When you reach the line that contains "The image size is (580, 392)." in the data below, start reproducing lines exactly, and stop after the line that contains "Select the STEP1".

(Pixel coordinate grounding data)
▽

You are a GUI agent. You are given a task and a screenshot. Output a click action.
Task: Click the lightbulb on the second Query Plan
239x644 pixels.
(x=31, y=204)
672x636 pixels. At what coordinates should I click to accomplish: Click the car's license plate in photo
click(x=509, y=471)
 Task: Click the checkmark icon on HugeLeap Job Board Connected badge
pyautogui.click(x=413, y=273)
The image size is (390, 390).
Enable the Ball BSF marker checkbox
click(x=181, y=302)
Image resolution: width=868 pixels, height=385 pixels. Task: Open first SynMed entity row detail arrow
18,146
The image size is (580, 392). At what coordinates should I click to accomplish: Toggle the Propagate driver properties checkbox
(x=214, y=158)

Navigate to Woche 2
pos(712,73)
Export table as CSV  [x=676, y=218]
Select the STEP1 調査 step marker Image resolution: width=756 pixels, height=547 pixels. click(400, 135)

△
▽

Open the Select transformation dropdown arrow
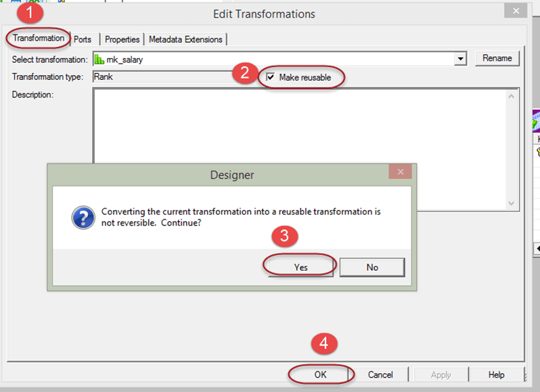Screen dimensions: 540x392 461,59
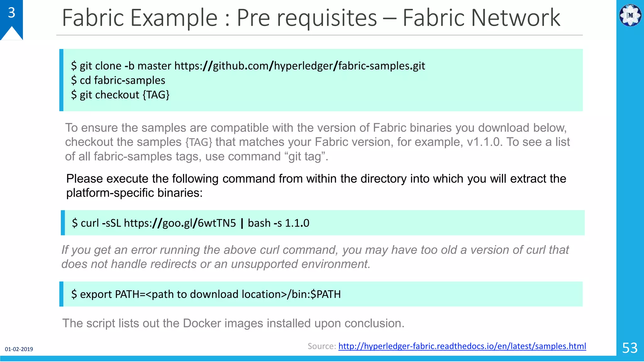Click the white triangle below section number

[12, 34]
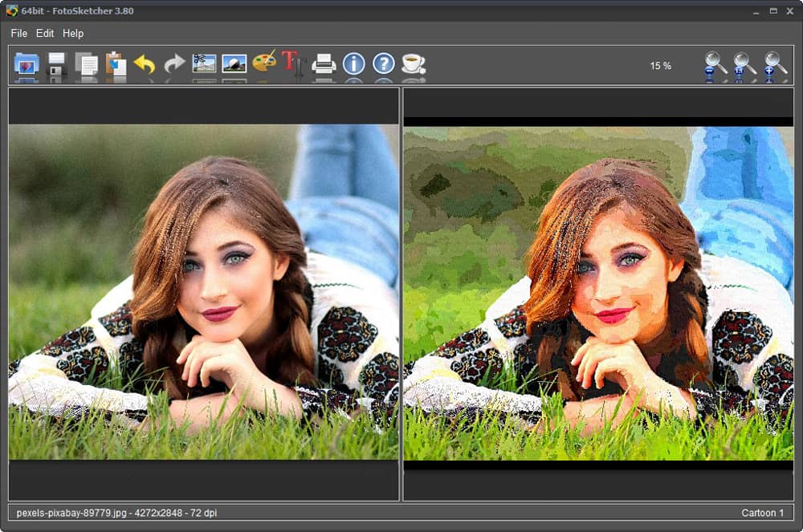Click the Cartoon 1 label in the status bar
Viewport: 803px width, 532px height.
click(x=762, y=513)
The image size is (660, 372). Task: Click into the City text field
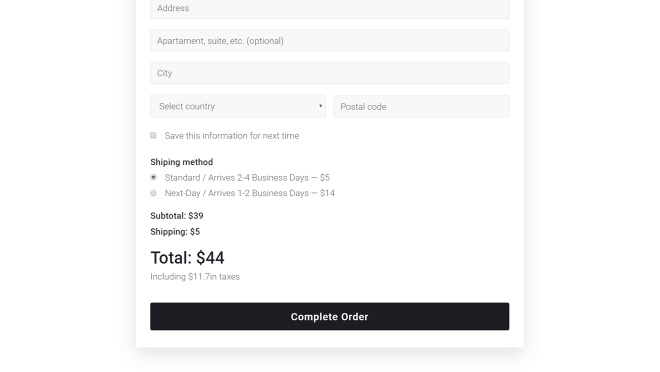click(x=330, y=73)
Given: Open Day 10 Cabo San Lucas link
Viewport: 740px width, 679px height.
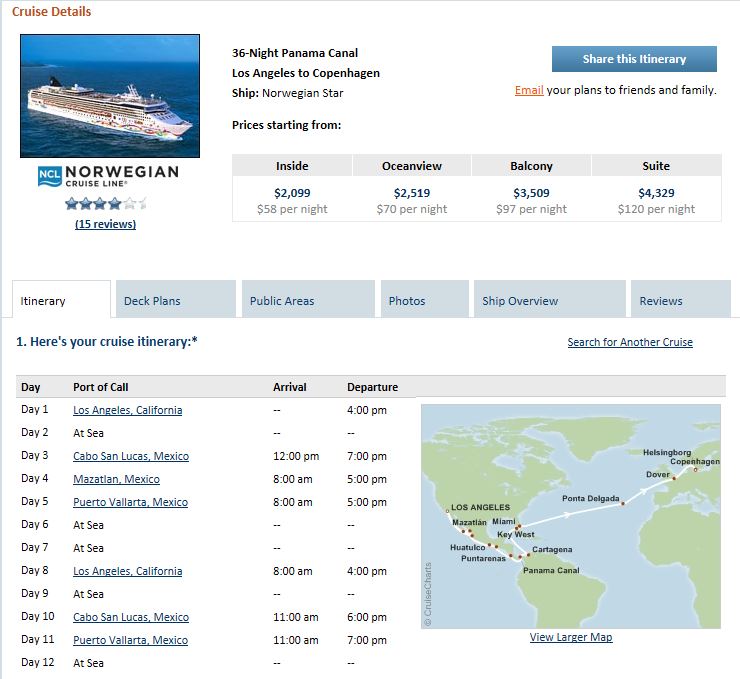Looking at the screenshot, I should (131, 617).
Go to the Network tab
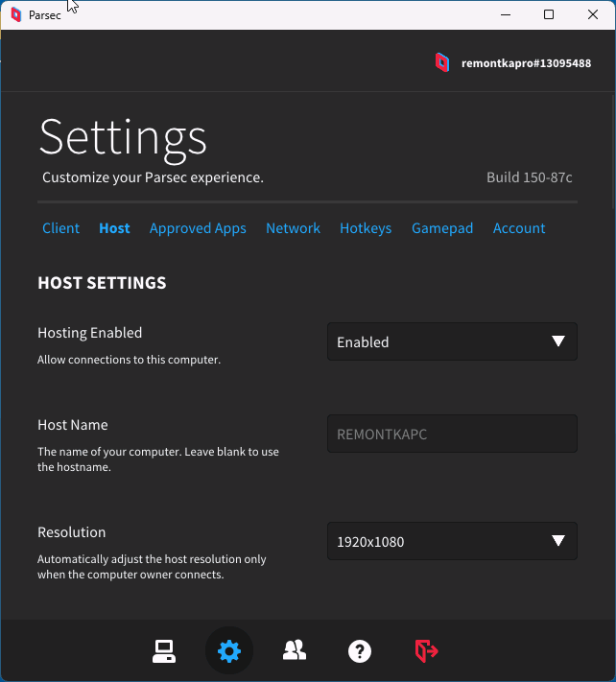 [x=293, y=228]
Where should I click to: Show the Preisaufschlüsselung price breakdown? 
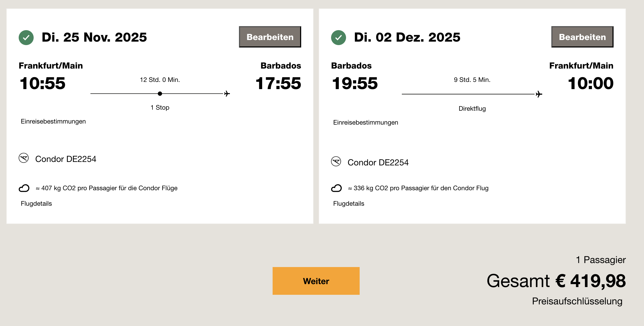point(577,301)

△

● Solution below
The image size is (580, 392). At what coordinates should I click to accomplish: Toggle the Propagate driver properties checkbox
(x=214, y=158)

Navigate to Woche 2
pos(712,73)
Export table as CSV  [x=676, y=218]
Select the STEP1 調査 step marker Image resolution: width=756 pixels, height=547 pixels. click(400, 135)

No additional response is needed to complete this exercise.